Everything is coming up roses for Laura Cantrell with the release of her much-anticipated second album, When the Roses Bloom Again.
Her 2000 debut album, Not the Tremblin' Kind brought the Nashville-born, New York City-based performer & radio personality the type of praise for her own music that had previously been reserved for her longrunning weekly radio show on acclaimed free-form station WFMU in Jersey City. The "Radio Thrift Shop" has aired on Saturday afternoons for the past ten years, and earned her the "Best Radio DJ" award in the Citysearch "Best of New York City" poll for 2001.
Not the Tremblin' Kind struck a chord with critics and fans on both sides of the Atlantic, receiving glowing reviews in Rolling Stone (four stars), Mojo, USA Today, and The Sunday Times of London. When the Roses Bloom Again has earned similar kudos, including four-star reviews in Q and Rolling Stone, features in the Daily Mail, Telegraph Magazine and The Sunday Times’ Culture section, and her U.S. television debut on the Late Show with Conan O’Brien. Laura has also been heralded by such unlikely champions as legendary BBC personality John Peel, who called her debut "my favourite record of the last 10 years and possibly my life," and Elvis Costello who hand-picked Laura as his opening act for 17 concerts on his 2002 U.S. tour and said "If Kitty Wells made ‘Rubber Soul’ it would sound like Laura Cantrell."
When the Roses Bloom Again builds on the previous album's strengths, demonstrating Laura's fondness for her songwriting peers from the New York scene, such as Amy Rigby ("Don't Break the Heart"), Dave Schramm ("Conqueror's Song"), Joe Flood ("All the Same to You"), Jay Sherman-Godfrey ("Wait") and Dan Prater ("Vaguest Idea").

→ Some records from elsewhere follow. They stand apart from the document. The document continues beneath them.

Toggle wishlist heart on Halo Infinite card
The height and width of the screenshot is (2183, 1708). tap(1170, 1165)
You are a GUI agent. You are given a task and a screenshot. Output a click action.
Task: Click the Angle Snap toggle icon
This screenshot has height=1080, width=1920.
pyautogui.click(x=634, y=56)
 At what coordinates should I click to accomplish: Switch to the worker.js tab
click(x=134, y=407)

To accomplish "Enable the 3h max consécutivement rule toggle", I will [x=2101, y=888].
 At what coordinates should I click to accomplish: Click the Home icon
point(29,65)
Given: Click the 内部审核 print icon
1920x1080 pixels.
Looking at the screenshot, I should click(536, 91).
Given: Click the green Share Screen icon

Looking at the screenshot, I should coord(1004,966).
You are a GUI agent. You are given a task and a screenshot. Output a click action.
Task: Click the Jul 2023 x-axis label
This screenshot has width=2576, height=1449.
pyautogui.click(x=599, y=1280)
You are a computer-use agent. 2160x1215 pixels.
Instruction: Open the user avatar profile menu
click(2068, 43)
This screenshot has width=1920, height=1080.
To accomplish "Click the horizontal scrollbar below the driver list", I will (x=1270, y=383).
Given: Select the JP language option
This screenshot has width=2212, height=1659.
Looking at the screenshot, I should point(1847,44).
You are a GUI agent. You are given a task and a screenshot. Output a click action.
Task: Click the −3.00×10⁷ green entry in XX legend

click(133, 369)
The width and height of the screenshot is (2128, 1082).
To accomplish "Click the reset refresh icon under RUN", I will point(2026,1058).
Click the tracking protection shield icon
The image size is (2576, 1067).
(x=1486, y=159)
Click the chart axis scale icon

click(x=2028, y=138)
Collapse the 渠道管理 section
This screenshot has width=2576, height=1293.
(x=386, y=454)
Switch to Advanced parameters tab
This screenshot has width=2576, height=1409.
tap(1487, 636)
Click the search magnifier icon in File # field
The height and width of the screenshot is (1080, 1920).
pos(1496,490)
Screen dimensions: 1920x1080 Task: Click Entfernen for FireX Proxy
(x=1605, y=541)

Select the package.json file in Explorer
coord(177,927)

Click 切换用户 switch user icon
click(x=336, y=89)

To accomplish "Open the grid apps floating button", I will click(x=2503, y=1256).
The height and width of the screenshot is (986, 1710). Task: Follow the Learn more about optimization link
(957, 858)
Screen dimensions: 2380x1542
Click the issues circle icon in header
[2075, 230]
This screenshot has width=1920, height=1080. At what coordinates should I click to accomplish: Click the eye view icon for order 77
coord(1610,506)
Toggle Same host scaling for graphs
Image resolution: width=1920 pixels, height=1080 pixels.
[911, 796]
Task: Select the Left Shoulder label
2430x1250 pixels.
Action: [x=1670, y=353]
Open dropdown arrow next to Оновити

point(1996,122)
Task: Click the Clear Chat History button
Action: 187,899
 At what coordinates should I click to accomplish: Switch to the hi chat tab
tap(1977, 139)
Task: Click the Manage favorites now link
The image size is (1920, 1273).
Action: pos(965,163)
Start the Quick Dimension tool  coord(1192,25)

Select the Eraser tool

These selections frame four stunning new originals, including "Too Late for Tonight," "Early Years" and the Appalachian epic "Mountain Fern," based on the life of '40s hillbilly singer Molly O'Day.
The title track, When the Roses Bloom Again is a cover of an out-take from the Wilco/Billy Bragg collaboration Mermaid Avenue, that was dropped from the album of Woody Guthrie-penned lyrics when it was discovered that the song was actually copyrighted by A.P. Carter of the Carter Family (further research has found that the song was previously published in 1901 and credited to writers Gus Edwards and Will D. Cobb under the aliases Will Whitemore and Harry Hilliard). Laura also displays her deep appreciation of vintage country music with renditions of Jim & Jesse's "Yonder Comes a Freight Train" and Kitty Wells & Webb Pierce's "Oh So Many Years," which has also been recorded by the Everly Brothers.
The 12 tracks on When the Roses Bloom Again feature many of the same musicians that accompanied Laura on Not the Tremblin' Kind and were recorded and mixed in four different studios located in the Williamsburg section of Brooklyn. Producer Jay Sherman-Godfrey also handled guitar, keyboards and harmony, while Jon Graboff contributed pedal steel, mandolin, autoharp and 12-string guitar, Jeremy Chatzky (bass) and Doug Wygal (drums) provided the rhythm section. Guests included Kenny Kosek on fiddle on the title track, and Robin Goldwasser and Mary Lee Kortes who sang harmony.